Menurutnya, negara harus mengungkap aktor intelektual di balik konflik internal PDI, pihak yang merancang penyerangan, hingga memastikan keberadaan korban yang sampai sekarang masih dinyatakan hilang.
Hasto menegaskan bahwa dorongan tersebut bukan didasari semangat balas dendam, melainkan bentuk tanggung jawab moral negara terhadap para korban pelanggaran hak asasi manusia.
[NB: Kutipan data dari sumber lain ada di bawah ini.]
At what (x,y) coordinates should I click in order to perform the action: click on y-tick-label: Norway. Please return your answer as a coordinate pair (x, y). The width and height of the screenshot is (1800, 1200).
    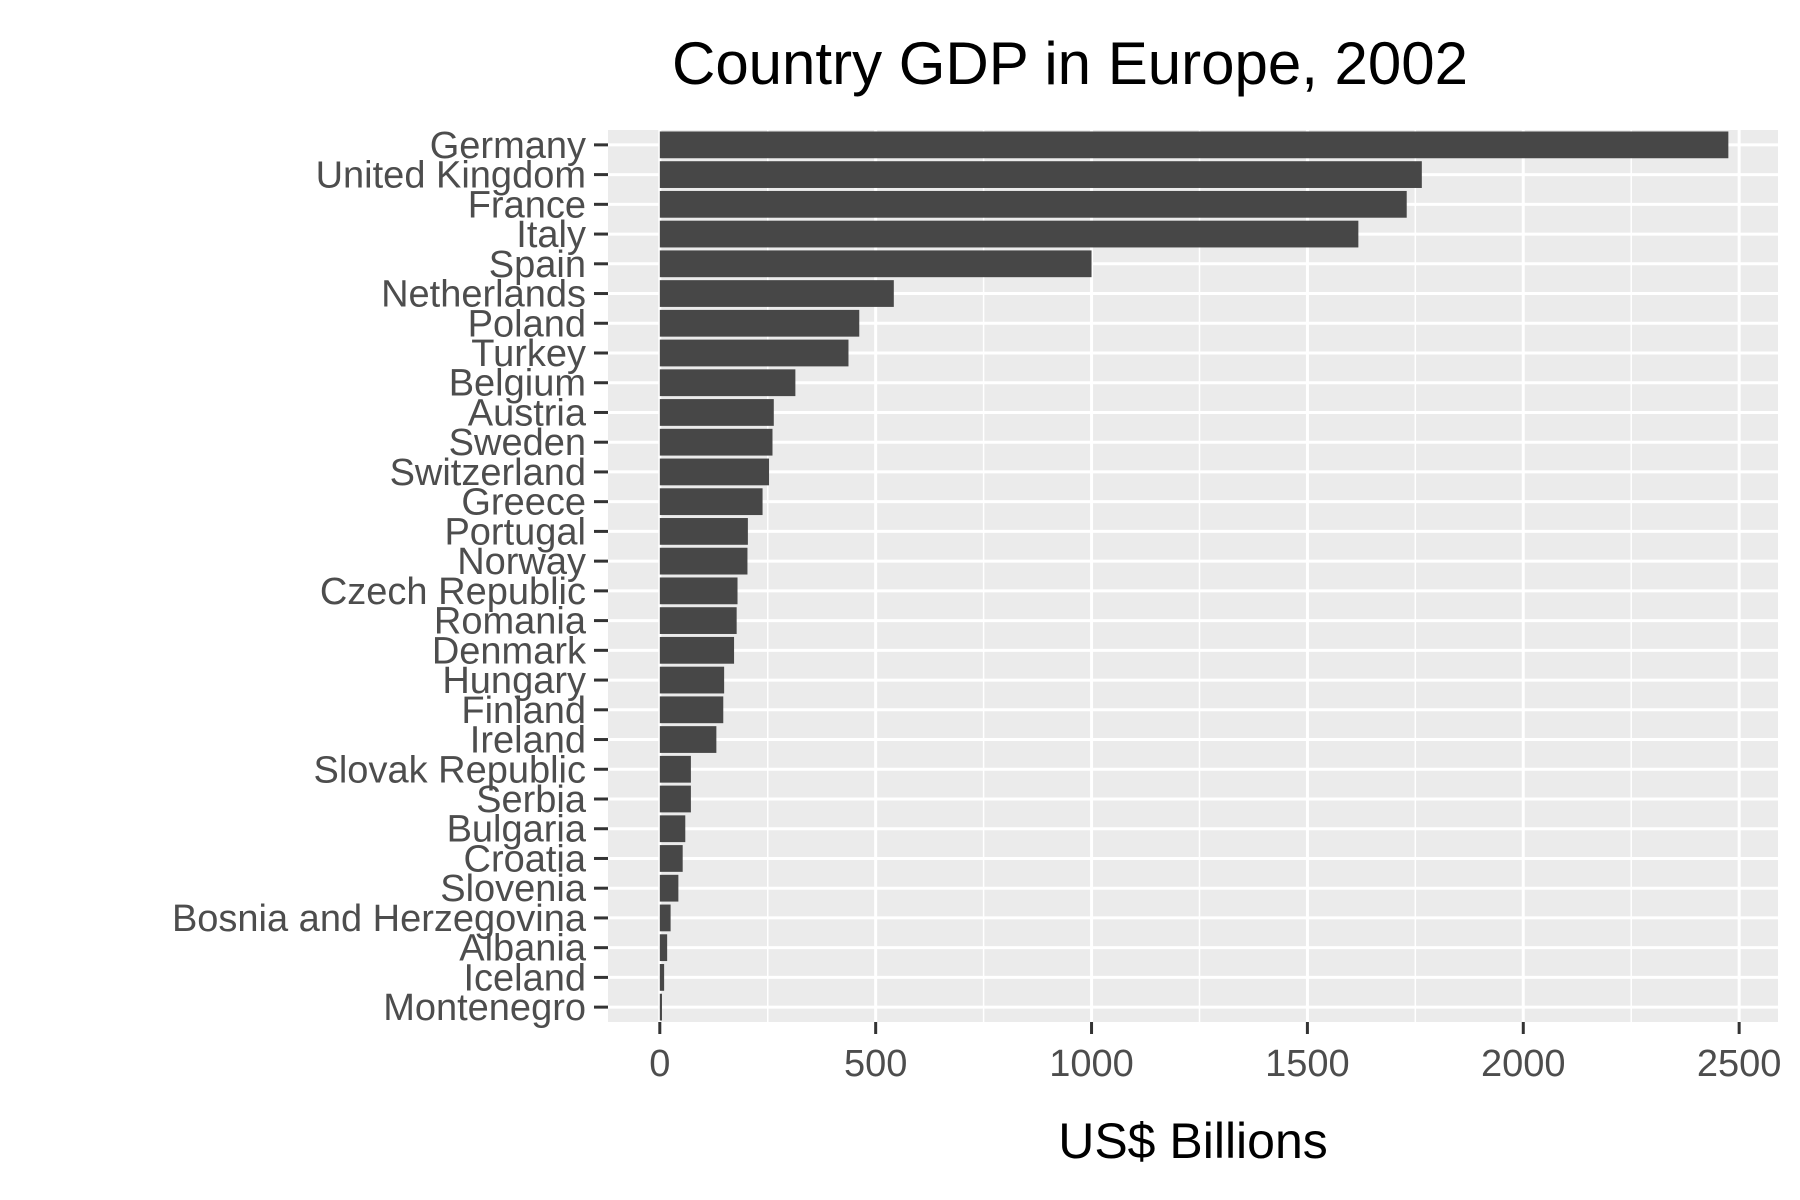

"Luka Kudatuli ini bukanlah luka PDI. Ini adalah luka Republik Indonesia bersama dengan seluruh luka akibat kekuasaan yang menindas di masa lalu. Dengan penuntasan seluruh kasus pelanggaran HAM berat termasuk Peristiwa 1965, bangsa Indonesia akan mengajarkan moralitas tentang pentingnya jiwa kemanusiaan dan rasa keadilan," ujar Hasto.
Seruan kedua menitikberatkan pada pentingnya menjaga semangat Reformasi 1998 yang, menurut Hasto, berakar dari perjuangan pasca-Kudatuli. Ia menilai peristiwa tersebut memiliki keterkaitan dengan berbagai tragedi lain dalam perjalanan demokrasi Indonesia, termasuk Tragedi Trisakti dan Semanggi.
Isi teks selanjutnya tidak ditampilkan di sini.